■ TEXT TO READ
>>
I am eventually going to swap it for Andy's I-PAC at www.spaceinvaders.uk.com for ease of use and to allow a second keyboard.
Notice the wires coming from the joysticks and switches to the electrical block. The keyboard encoder is soldered to an old IDE cable which is perfect for the job as it keeps all the wires together tidily, then wired up to the other side of the electrical strip.
The easiest way to get a second joystick hooked was to buy a cheap joy pad and gut it. You can see where I've soldered two wires for each button to the PCB. which is in turn is wired to the cabinet controls. Tip: when doing this the contacts must be clean of any conductive paint on the board. I used fine wire wool to take it off. Also I used a small hobbyist drill to drill a hole 0.5mm in each of contacts. This allowed the wire to pass through, so keeping it in position and making the soldering so much easier. The joy pad incidentally has eight directions and four action buttons and an auto fire switch should you feel the need!
Here's the key press layout I've chosen. With this method I can control all of Windows menus without the need for a keyboard. Notice coin input No. 3 (insert coin). When the cabinet is locked to gain a credit you have to put some money in. With the front open you can access the control box and press `coin` to gain credit.
<<
■ PROBLEM 1
Name each feature of the gutted joy pad that the arcade cabinet text lists.

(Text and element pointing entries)
>>
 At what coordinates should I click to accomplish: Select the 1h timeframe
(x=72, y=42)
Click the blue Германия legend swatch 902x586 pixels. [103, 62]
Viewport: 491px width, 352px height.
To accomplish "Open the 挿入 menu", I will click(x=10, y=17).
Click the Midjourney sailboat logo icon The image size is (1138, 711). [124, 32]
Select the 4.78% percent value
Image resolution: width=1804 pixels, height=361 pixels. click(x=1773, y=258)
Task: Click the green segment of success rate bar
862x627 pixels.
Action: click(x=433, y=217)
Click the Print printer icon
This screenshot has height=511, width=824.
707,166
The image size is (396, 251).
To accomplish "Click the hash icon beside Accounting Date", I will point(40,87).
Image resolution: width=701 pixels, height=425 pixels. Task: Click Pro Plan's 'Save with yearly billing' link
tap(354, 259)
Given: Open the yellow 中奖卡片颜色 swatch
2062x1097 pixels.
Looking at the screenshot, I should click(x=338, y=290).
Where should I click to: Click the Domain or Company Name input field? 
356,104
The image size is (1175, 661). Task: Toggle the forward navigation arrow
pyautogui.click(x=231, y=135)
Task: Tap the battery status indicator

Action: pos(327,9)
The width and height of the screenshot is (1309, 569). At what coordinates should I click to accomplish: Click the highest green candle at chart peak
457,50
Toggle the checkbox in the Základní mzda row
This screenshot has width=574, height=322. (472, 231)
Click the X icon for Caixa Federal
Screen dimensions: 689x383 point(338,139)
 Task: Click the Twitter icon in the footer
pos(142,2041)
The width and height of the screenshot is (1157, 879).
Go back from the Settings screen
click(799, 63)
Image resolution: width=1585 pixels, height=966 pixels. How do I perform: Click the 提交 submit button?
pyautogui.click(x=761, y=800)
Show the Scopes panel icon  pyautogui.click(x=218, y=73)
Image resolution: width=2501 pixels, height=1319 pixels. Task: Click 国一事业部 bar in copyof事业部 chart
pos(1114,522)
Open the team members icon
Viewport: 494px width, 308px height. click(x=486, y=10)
<<
■ PROBLEM 2
From the entries, transcribe the lines starting with the line with "Click the Midjourney" and going on through the line with "click(799, 63)".

■ WRITTEN ANSWER 1
Eight directions, four action buttons and an auto fire switch.

■ WRITTEN ANSWER 2
Click the Midjourney sailboat logo icon The image size is (1138, 711). [124, 32]
Select the 4.78% percent value
Image resolution: width=1804 pixels, height=361 pixels. click(x=1773, y=258)
Task: Click the green segment of success rate bar
862x627 pixels.
Action: click(x=433, y=217)
Click the Print printer icon
This screenshot has height=511, width=824.
707,166
The image size is (396, 251).
To accomplish "Click the hash icon beside Accounting Date", I will point(40,87).
Image resolution: width=701 pixels, height=425 pixels. Task: Click Pro Plan's 'Save with yearly billing' link
tap(354, 259)
Given: Open the yellow 中奖卡片颜色 swatch
2062x1097 pixels.
Looking at the screenshot, I should click(x=338, y=290).
Where should I click to: Click the Domain or Company Name input field? 
356,104
The image size is (1175, 661). Task: Toggle the forward navigation arrow
pyautogui.click(x=231, y=135)
Task: Tap the battery status indicator

Action: pos(327,9)
The width and height of the screenshot is (1309, 569). At what coordinates should I click to accomplish: Click the highest green candle at chart peak
457,50
Toggle the checkbox in the Základní mzda row
This screenshot has width=574, height=322. (472, 231)
Click the X icon for Caixa Federal
Screen dimensions: 689x383 point(338,139)
 Task: Click the Twitter icon in the footer
pos(142,2041)
The width and height of the screenshot is (1157, 879).
Go back from the Settings screen
click(799, 63)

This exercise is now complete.